Max pulled his grandmother into a
hug. “Then none of us would be here, and we wouldn’t be having this conversation.”
“What are you going to do about Letty?”
Always pushing her agenda.
“I’m going to apologize for creating a hostile work environment.”
Chapter 6
Letty struggled to keep her head high walking into work the next day. She had nothing to be ashamed of, but she couldn’t help wondering if Max would get mad about her telling him no. That’s what her ex would have done. Whenever she’d denied him anything—time, money to do something, butt sex—he’d sulked.
She tried to tell herself that Max wouldn’t do that. Even though he was a grump, he was so different from Simon. Not just the way he looked—ruggedly masculine instead of polished and debonair—but the way he made her feel. Still, she couldn’t trust it enough to start an affair with her second boss in a row.

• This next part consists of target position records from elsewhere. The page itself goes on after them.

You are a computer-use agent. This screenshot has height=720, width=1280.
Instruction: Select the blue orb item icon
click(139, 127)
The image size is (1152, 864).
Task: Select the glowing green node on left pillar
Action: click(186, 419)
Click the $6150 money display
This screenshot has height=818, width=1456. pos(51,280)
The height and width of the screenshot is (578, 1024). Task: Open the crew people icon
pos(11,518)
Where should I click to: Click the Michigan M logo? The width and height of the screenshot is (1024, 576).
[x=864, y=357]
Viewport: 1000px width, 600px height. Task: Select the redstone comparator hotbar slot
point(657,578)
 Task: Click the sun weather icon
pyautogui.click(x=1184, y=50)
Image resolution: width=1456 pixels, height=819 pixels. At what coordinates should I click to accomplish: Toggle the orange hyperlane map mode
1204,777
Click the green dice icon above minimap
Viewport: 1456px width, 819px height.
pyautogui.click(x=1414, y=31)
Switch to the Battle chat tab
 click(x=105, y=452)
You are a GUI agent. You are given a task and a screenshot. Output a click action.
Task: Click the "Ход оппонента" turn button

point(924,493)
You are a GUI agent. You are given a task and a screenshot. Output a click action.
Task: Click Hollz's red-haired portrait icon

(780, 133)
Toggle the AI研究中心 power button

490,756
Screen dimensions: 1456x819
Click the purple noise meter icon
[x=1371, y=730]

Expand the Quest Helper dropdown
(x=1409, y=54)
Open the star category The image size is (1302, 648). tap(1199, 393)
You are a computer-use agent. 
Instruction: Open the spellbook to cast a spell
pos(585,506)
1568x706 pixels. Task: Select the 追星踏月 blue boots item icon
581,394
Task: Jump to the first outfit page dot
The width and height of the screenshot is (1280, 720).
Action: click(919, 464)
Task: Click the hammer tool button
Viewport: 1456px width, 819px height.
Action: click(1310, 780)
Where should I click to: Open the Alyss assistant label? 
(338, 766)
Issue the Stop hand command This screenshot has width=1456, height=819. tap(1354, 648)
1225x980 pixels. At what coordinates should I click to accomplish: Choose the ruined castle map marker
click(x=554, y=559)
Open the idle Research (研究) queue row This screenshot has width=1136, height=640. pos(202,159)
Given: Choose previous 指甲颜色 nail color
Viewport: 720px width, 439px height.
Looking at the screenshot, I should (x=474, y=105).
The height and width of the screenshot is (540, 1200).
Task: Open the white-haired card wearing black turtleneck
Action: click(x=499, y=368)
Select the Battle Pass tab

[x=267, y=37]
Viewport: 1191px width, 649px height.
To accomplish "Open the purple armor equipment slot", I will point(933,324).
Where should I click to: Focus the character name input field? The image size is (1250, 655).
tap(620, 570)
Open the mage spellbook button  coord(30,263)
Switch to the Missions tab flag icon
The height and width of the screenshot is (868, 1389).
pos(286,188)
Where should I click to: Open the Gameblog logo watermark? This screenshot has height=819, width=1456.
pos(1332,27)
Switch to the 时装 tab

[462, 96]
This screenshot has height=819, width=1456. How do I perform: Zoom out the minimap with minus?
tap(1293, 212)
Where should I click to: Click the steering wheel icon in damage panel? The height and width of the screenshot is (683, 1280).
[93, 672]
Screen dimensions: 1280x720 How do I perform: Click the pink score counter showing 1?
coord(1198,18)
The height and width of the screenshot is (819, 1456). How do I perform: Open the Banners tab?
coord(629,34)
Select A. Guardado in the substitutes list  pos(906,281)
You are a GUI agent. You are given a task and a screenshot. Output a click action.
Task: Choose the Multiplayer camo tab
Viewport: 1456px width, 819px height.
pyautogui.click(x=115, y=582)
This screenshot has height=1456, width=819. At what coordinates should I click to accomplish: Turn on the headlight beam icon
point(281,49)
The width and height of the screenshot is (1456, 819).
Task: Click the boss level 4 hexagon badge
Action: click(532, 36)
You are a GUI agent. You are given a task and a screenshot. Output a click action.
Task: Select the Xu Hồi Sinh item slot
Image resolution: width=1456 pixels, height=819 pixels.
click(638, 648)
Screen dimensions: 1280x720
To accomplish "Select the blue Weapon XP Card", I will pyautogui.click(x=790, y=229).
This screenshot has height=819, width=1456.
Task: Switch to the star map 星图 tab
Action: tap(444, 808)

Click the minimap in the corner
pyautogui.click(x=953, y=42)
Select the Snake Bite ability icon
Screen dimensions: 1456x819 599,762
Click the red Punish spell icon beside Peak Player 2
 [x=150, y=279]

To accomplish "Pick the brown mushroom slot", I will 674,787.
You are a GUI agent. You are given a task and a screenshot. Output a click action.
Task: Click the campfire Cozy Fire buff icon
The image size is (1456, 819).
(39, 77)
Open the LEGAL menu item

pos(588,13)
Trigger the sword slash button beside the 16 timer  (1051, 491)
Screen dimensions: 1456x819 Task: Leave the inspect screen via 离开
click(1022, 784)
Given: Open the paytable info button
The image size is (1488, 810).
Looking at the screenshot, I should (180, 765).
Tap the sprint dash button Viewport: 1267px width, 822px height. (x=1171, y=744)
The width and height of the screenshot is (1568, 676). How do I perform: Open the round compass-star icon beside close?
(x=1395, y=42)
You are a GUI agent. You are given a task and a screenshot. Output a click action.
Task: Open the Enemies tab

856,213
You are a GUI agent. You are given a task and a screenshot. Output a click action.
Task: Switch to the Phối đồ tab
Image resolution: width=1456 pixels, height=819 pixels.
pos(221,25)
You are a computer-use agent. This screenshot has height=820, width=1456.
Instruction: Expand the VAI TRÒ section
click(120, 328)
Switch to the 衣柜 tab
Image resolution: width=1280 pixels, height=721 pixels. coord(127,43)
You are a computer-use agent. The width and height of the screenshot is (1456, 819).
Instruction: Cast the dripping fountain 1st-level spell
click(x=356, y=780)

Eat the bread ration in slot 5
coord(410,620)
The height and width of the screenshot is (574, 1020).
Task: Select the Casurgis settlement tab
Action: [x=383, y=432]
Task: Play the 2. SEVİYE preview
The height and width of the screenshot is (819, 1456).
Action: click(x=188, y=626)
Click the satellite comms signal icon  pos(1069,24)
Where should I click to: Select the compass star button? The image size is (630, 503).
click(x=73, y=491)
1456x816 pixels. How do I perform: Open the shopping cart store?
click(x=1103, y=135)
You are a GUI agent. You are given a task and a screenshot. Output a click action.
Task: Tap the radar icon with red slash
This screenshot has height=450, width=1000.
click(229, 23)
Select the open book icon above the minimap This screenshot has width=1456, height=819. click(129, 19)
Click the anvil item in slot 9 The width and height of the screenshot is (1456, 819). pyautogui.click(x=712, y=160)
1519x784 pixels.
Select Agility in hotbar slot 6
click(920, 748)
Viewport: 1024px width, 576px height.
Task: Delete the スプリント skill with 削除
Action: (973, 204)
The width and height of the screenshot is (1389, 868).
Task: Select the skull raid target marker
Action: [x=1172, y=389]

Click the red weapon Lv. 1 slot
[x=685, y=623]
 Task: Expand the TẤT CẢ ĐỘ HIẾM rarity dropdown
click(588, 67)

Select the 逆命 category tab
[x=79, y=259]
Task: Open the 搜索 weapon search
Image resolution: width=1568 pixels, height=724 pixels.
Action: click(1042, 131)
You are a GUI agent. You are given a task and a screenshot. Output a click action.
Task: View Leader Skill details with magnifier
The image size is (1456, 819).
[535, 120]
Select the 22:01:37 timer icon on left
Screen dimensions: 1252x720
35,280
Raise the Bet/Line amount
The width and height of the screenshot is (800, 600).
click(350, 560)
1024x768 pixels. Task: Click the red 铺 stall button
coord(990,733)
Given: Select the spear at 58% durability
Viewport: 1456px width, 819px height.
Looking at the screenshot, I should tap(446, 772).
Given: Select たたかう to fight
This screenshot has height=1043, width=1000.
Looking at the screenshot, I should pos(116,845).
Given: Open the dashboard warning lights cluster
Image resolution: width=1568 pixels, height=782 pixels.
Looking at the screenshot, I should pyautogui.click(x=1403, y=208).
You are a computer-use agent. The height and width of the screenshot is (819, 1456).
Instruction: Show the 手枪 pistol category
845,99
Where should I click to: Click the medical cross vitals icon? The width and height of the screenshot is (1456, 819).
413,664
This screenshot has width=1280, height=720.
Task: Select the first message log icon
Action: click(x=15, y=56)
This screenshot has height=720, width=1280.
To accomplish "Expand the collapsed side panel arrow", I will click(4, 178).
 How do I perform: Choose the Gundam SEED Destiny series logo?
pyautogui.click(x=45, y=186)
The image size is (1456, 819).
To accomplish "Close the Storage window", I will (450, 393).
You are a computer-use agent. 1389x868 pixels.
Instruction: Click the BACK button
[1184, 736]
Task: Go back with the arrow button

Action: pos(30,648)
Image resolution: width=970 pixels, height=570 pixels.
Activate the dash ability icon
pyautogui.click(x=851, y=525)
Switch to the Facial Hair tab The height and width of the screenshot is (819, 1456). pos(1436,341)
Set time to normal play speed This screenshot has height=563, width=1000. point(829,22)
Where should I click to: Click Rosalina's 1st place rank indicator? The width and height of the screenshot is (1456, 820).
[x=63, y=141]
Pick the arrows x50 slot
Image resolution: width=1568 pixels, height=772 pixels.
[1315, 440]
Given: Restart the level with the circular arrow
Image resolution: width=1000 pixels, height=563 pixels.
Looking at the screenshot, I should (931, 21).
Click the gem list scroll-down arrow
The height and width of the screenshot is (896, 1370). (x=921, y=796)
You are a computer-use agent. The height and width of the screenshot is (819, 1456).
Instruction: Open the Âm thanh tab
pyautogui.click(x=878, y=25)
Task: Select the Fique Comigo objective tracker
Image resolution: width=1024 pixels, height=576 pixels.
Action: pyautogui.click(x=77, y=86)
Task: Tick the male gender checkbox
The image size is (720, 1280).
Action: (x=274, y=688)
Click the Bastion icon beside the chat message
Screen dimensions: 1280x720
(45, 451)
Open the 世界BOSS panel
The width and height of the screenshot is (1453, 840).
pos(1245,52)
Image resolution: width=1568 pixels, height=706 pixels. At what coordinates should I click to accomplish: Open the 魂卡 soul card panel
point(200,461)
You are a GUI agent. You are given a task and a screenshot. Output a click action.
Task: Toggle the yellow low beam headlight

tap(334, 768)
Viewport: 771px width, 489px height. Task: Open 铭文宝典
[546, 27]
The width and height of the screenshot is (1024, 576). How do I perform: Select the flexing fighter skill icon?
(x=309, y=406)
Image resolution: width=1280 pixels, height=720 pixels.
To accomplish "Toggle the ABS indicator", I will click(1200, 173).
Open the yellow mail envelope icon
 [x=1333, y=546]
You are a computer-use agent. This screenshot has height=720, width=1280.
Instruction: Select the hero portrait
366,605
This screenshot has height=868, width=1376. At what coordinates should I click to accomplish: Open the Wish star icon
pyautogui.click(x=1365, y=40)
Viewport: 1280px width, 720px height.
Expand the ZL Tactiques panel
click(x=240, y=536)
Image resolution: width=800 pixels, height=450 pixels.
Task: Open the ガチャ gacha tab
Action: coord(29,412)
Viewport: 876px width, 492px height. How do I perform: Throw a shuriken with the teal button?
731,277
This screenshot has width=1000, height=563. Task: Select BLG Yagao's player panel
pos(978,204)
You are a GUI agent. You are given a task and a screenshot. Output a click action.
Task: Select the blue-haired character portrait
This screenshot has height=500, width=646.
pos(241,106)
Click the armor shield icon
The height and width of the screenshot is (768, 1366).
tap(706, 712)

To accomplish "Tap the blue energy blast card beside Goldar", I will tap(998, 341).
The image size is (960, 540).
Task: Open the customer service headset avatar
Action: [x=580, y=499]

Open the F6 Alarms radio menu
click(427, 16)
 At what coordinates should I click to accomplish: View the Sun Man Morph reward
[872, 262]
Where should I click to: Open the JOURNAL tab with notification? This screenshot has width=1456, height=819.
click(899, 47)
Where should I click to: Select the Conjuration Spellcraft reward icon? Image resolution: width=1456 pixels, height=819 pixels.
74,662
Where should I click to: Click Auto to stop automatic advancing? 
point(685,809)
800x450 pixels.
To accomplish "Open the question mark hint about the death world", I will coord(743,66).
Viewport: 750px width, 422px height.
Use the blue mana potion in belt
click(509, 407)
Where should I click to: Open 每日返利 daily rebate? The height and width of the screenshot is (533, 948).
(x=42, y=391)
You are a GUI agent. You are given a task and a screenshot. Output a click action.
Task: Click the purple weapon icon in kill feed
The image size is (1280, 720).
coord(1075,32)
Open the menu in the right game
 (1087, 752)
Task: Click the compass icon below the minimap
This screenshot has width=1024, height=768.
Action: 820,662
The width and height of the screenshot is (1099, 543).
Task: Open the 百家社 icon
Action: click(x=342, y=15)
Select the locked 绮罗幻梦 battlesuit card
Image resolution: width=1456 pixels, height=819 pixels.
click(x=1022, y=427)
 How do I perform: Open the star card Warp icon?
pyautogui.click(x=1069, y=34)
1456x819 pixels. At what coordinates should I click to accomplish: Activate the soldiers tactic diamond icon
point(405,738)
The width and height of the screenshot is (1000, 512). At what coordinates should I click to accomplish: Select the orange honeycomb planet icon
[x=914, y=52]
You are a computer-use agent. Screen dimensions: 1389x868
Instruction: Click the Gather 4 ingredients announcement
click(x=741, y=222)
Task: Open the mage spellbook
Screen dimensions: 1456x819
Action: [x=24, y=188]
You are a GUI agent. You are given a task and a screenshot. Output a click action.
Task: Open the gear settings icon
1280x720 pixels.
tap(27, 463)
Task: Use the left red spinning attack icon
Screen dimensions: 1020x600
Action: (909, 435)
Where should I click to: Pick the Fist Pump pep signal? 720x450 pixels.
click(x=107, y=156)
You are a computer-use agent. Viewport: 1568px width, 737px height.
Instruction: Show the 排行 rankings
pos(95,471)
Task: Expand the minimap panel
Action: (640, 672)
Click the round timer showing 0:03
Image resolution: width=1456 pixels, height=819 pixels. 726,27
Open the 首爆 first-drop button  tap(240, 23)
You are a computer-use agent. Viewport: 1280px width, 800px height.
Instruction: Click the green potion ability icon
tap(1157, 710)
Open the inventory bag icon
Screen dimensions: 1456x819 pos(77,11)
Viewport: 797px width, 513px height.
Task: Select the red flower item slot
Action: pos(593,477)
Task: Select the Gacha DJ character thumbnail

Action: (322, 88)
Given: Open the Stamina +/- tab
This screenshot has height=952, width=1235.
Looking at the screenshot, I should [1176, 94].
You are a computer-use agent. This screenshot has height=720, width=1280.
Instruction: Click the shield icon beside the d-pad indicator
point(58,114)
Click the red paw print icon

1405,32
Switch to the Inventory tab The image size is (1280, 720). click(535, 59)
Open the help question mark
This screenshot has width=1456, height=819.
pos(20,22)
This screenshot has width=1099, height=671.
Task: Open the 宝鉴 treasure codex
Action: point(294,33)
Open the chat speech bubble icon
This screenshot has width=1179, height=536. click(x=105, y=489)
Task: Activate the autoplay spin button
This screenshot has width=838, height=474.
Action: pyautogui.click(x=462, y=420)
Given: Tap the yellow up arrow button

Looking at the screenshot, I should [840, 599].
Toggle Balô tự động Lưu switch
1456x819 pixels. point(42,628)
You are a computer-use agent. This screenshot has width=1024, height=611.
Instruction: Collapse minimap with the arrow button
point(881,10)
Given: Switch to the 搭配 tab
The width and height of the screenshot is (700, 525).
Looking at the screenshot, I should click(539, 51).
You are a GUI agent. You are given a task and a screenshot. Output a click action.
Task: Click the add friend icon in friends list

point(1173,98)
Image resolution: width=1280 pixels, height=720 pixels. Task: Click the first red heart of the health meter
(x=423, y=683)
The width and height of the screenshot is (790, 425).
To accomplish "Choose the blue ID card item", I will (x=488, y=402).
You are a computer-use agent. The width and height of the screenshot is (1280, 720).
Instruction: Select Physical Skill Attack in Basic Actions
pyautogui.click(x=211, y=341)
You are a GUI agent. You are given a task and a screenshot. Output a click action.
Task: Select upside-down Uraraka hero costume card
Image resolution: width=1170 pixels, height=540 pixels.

Regardless, she was ready to give him the benefit of the doubt and start with a clean slate as she set up her laptop and pulled up his website. Even if her every instinct was screaming at her not to trust someone she’d just met—someone who hadn’t even wanted her here and already hit on her. That was the worst thing about what Simon had done to her; he’d made her believe that she couldn’t trust herself. Of all the things he’d stolen from her—things she’d handed over stupidly—that was the worst.
Her relief when he wasn’t at his worktable was like a tangible thing in her body. Even though she had a nagging worry about the true conditions of her employment, she couldn’t guarantee that she wouldn’t jump him given another opportunity. And then the thought that he was up in his loft with some woman that he’d picked up because she’d turned him down sat on her brain and twisted her insides. Even if they couldn’t do it for two more weeks, she didn’t want him doing it with anyone else.